Cláusula penal não se expande por analogia: STJ fixa interpretação estrita nos contratos entre empresas
Há uma prática silenciosa nos litígios contratuais brasileiros que passou a ser formalmente combatida pelo Superior Tribunal de Justiça: a expansão judicial da cláusula penal para alcançar situações que as partes, ao negociar, simplesmente não previram. No julgamento do REsp 2.013.493-SP, a Corte estabeleceu uma baliza que empresários precisam compreender bem: em contratos paritários, que são aqueles celebrados entre partes em posição equivalente de negociação, como costumam ser os contratos empresariais, a cláusula penal tem caráter estritamente sancionador e deve ser interpretada de forma restritiva, sem espaço para ampliações por analogia ou boa vontade do intérprete.
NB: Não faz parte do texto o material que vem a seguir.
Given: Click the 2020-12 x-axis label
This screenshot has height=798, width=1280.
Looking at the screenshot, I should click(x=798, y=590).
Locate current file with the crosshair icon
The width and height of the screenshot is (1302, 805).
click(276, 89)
O raciocínio do tribunal parte de uma premissa central: quando duas empresas negociam em igualdade de condições e definem, em contrato, quais condutas sujeitam ao pagamento de multa, essa escolha reflete uma decisão econômica deliberada. O preço, o prazo, os riscos e as penalidades são calibrados em conjunto. Permitir que o juiz estenda a incidência da cláusula penal a situações não previstas expressamente no texto equivale a reescrever o contrato após o fato, o que viola diretamente o princípio da intervenção mínima do Judiciário nas relações empresariais, hoje previstos nos arts. 421 e 421-A do Código Civil, com a redação da Lei de Liberdade Econômica.
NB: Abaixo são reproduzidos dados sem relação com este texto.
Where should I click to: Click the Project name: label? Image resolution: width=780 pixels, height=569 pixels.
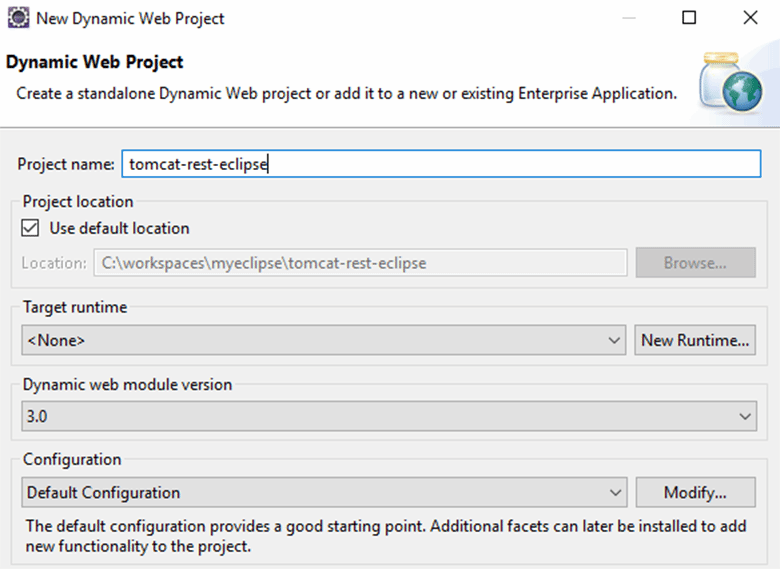coord(66,164)
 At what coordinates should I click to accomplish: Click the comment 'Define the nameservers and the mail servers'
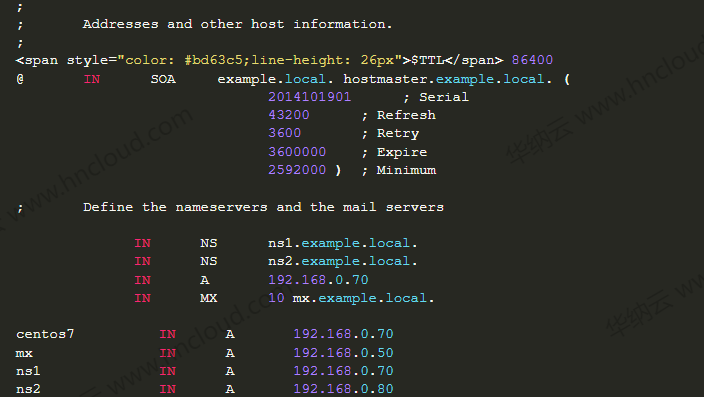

O controle judicial sobre eventuais cláusulas em contratos empresariais é mais restrito do que em outros setores do Direito Privado, exatamente porque as negociações são entabuladas entre profissionais da área empresarial, observando regras costumeiramente seguidas pelos integrantes desse setor da economia. É esse mesmo espírito que o precedente em questão projeta sobre a cláusula penal: o que foi escrito é o que vale, e nada além disso.
O impacto prático. Para as empresas credoras, a decisão exige atenção redobrada na fase de redação contratual: cláusulas penais genéricas, que se limitam a prever multa por "descumprimento do contrato" sem especificar condutas, podem revelar lacunas indesejadas quando o litígio chegar ao Judiciário. Para as empresas devedoras, a decisão oferece proteção legítima contra expansões abusivas: o juiz não pode ampliar a sanção para cobrir situações que o credor não se deu ao trabalho de descrever com precisão. Em qualquer dos lados da mesa, o recado é o mesmo: a segurança de um contrato empresarial começa, e muitas vezes termina, na qualidade da sua redação.
A decisão foi proferida nos REsp 2.147.428/RS, 2.147.843/SC e 2.193.695/RS, sob relatoria do Ministro Sérgio Kukina, e tem efeito vinculante para todos os tribunais do país.